READ: Pacific trade agreement could cause rift in political camps

As a result of what she called Republican obstruction to needed investment in infrastructure, education and innovation, “America is less competitive than we should be,” she said in a later statement confirming her opposition.

“Workers have fewer protections, the potential positive effects of trade are diminished, and the negative effects are exacerbated,” she said.

“We’re going into this with one arm tied behind our backs.”

A White House official said a Clinton staffer did alert them of her shift in position on the trade deal but the official declined to provide details.

‘Don’t trust her’

The hard-won trade deal aims to set the rules for 21st century trade and investment and press China, not among the 12, to shape its behavior in commerce, investment and business regulation to TPP standards.

US lawmakers have cautiously welcomed the accord, but it faces intense scrutiny in Congress, which will vote on its ratification in 2016.

Clinton said she was “worried” that currency manipulation provisions were not included in the accord.
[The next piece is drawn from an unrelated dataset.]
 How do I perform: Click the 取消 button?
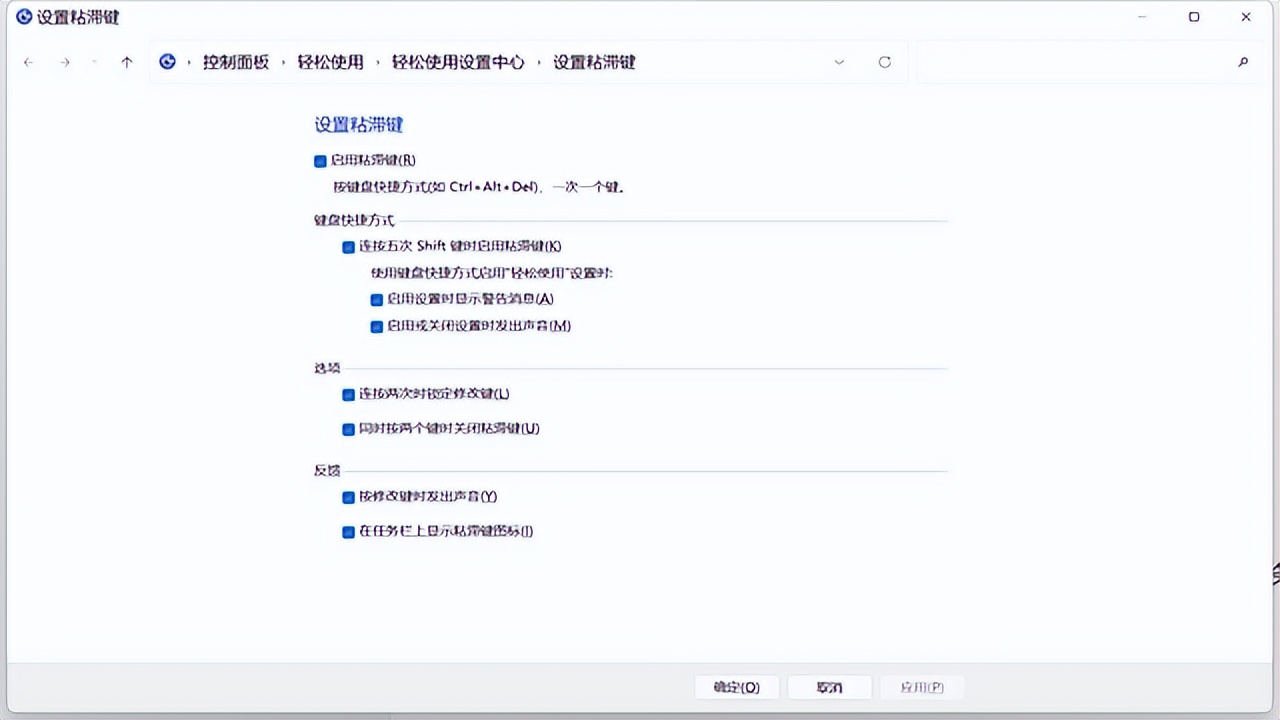[829, 687]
“We’ve lost American jobs to the manipulations that countries, particularly in Asia, have engaged in,” she said.

Over time, TPP reduces thousands of small and large tariff and non-tariff barriers on trade between the group, from Japanese auto parts to the US market, Australian drugs to Peru, US rice to Japan and New Zealand cheese to Canada.

Clinton’s position puts her on the same side as Democratic nomination rivals Bernie Sanders and Martin O’Malley, ahead of their first Democratic primary debate next Tuesday.

The Republican National Committee pounced on Clinton’s “flip flop,” recalling how she helped negotiate the accord as top diplomat.

“Hillary Clinton’s painful waffling on TPP has been a case study in political expediency and is precisely why an overwhelming majority of Americans dont trust her,” RNC chairman Reince Priebus said.

Last week Clinton called for the creation of a no-fly zone in Syria, something the White House has resisted, and in August she opposed Obama’s decision to allow Arctic drilling.

Last month she announced she was against construction of the Keystone XL pipeline that would send Canadian crude to US refineries, a project that remains under consideration by the White House.